* **課題の要件**
**a.** 笠智衆についての文章のうち、「私が、笠智衆が出演していた作」から「れが安心感なのかもしれない。」まで（両端を含む）を一字一句そのまま書き写してもらえますか？
**b.** 笠智衆についての文章を、途切れたところから書き継いでもらえますか？

* **文書の抜粋**

私が、笠智衆が出演していた作品で初めて観たのは、ベタだけれど「東京物語」だったか。
目立たないのにすごく印象的だと感じたのは、他の俳優にないあの寛容な微笑みと、何も発しない「間」が絶妙だったからか。
それにしても、東山千栄子と実は一回りも歳が離れていたのはびっくりだ。さすがの老け役の成せる技だからか、小津マジックだからなのか。
私が小さい頃は、まだ明治生まれの人が周りにいた。
年齢のせいもあっただろうが、どこか荘厳で、いろんな経験を積んだことからの自信を感じさせ、でもその中に寛容さと優しさがあった。笠智衆もそういう明治の男を感じさせる、それが安心感なのかもしれない。

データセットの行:
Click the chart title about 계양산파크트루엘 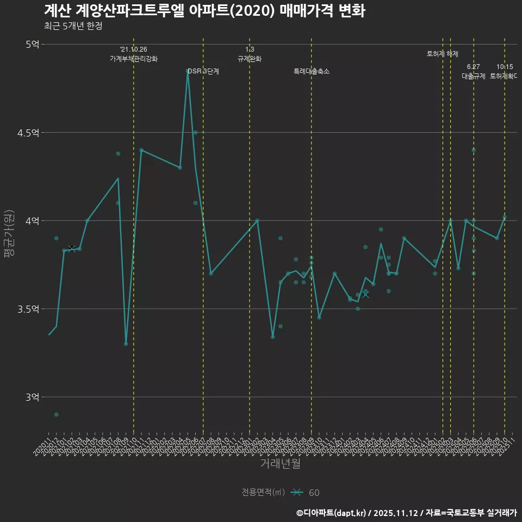[204, 11]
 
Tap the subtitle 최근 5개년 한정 [73, 26]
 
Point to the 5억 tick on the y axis [32, 45]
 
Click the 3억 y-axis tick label [32, 397]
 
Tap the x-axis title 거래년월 [280, 464]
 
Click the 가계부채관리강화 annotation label [134, 59]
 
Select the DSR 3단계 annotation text [203, 72]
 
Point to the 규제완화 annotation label [250, 59]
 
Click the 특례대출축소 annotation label [312, 72]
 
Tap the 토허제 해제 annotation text [443, 54]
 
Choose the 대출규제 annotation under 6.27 [473, 76]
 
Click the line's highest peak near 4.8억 [188, 70]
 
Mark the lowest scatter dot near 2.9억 [56, 414]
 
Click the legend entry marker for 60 [296, 493]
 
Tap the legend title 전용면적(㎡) [263, 493]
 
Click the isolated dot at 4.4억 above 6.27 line [474, 150]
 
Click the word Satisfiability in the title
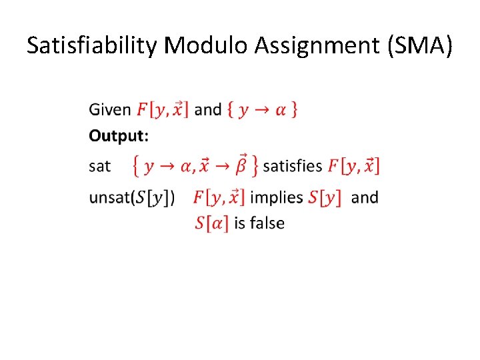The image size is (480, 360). tap(92, 45)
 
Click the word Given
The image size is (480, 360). tap(110, 109)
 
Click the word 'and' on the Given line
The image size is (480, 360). tap(208, 109)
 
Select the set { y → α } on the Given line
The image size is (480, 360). tap(263, 109)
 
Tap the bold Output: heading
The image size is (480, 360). tap(119, 136)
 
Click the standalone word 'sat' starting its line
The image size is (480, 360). tap(99, 165)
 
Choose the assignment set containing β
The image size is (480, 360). tap(195, 165)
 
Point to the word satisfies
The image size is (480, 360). tap(293, 165)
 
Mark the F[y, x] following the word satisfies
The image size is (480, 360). tap(354, 165)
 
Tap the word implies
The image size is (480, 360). tap(277, 198)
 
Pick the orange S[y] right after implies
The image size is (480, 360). tap(325, 198)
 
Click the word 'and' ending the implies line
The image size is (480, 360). tap(364, 197)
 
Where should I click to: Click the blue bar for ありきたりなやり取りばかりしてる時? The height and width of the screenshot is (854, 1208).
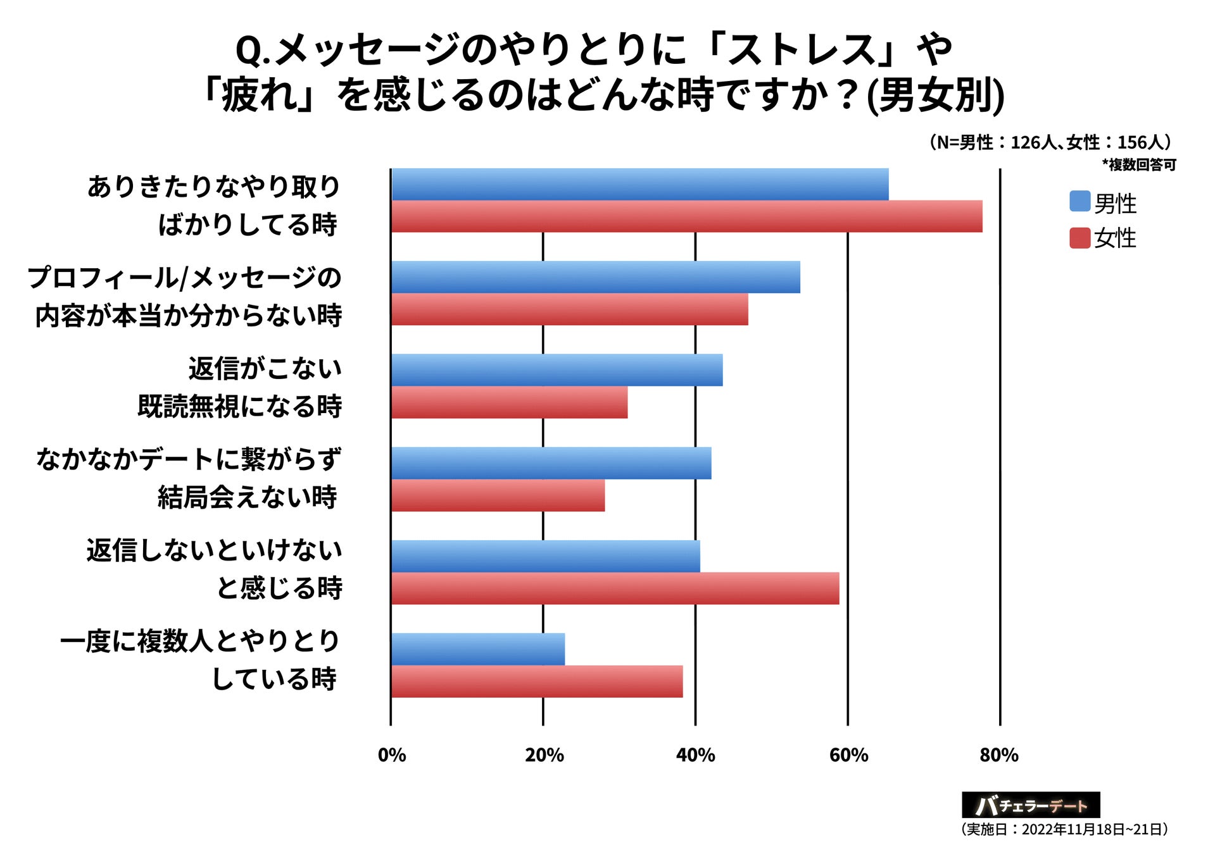pyautogui.click(x=639, y=185)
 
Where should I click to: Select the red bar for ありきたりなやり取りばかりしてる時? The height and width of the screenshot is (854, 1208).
pyautogui.click(x=686, y=216)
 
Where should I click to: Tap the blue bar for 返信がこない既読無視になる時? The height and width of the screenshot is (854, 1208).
pyautogui.click(x=557, y=370)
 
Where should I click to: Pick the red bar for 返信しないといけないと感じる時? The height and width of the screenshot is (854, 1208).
pyautogui.click(x=615, y=588)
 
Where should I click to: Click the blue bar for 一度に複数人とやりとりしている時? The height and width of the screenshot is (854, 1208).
pyautogui.click(x=477, y=649)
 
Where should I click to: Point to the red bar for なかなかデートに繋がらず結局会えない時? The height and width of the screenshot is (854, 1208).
pyautogui.click(x=498, y=495)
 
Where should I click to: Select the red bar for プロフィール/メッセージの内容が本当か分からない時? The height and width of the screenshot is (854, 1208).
pyautogui.click(x=569, y=309)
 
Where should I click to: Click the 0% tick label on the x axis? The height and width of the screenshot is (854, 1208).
pyautogui.click(x=391, y=755)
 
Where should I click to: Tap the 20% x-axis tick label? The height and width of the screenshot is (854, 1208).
pyautogui.click(x=544, y=755)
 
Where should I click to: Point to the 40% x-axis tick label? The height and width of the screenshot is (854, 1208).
pyautogui.click(x=695, y=755)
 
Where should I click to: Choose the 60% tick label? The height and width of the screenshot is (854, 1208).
pyautogui.click(x=848, y=755)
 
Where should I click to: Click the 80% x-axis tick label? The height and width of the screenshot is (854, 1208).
pyautogui.click(x=999, y=755)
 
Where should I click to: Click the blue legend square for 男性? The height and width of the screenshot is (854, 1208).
pyautogui.click(x=1079, y=201)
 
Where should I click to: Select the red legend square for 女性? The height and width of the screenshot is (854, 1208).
pyautogui.click(x=1079, y=238)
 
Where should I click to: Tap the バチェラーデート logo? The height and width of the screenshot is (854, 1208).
pyautogui.click(x=1030, y=805)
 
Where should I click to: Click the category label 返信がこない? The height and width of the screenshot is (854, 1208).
pyautogui.click(x=265, y=368)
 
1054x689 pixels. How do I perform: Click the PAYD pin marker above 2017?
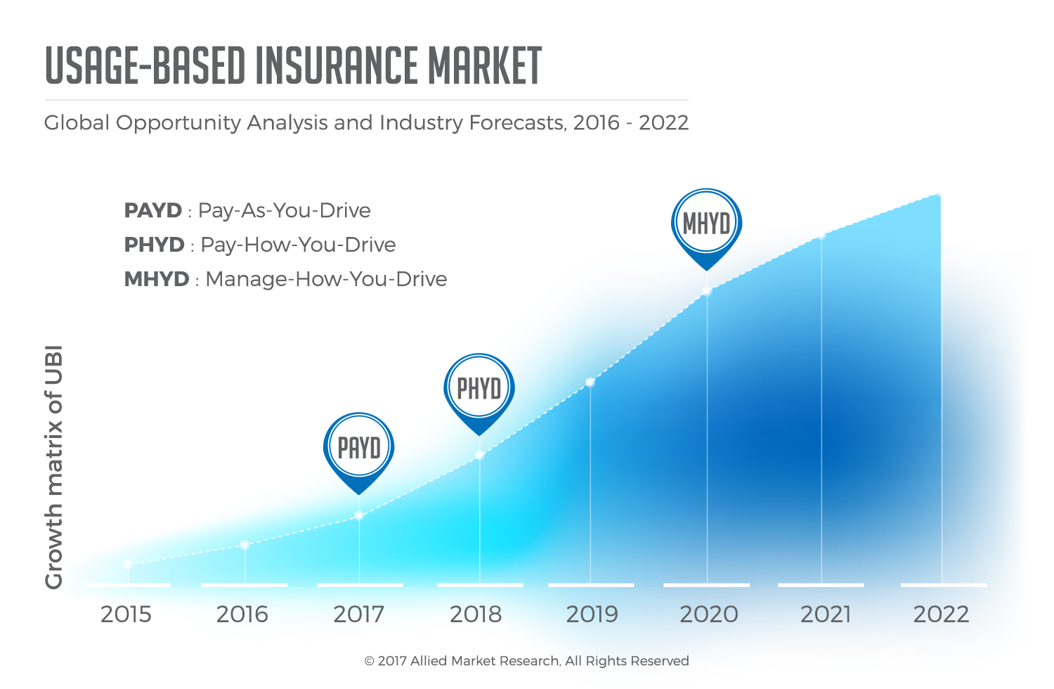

* **回答一覧**
**a.**
私が、笠智衆が出演していた作品で初めて観たのは、ベタだけれど「東京物語」だったか。
目立たないのにすごく印象的だと感じたのは、他の俳優にないあの寛容な微笑みと、何も発しない「間」が絶妙だったからか。
それにしても、東山千栄子と実は一回りも歳が離れていたのはびっくりだ。さすがの老け役の成せる技だからか、小津マジックだからなのか。
私が小さい頃は、まだ明治生まれの人が周りにいた。
年齢のせいもあっただろうが、どこか荘厳で、いろんな経験を積んだことからの自信を感じさせ、でもその中に寛容さと優しさがあった。笠智衆もそういう明治の男を感じさせる、それが安心感なのかもしれない。

**b.**
彼の書く文章にもそれが滲み出ている。本書の最後に、演じる上で、自然であることが大事であると気づいた、という記述がある。少なくとも私が観た小津映画の出演時から、本書に滲み出る人柄にぶれるところを感じないので、ずっと自然体で演じてこられたのだろう。
少し残念であったのは、原節子のエピソードが書かれていなかったことだ。撮影時のみ一緒だったので、それ以外は関わることがなかったように書いておられたが、あれだけ共演していたのだから何か思い出があってもよさそうだ。敢えて書かなかったのかもしれない。
また笠智衆の出演作品を見直したい。
良い読書だった。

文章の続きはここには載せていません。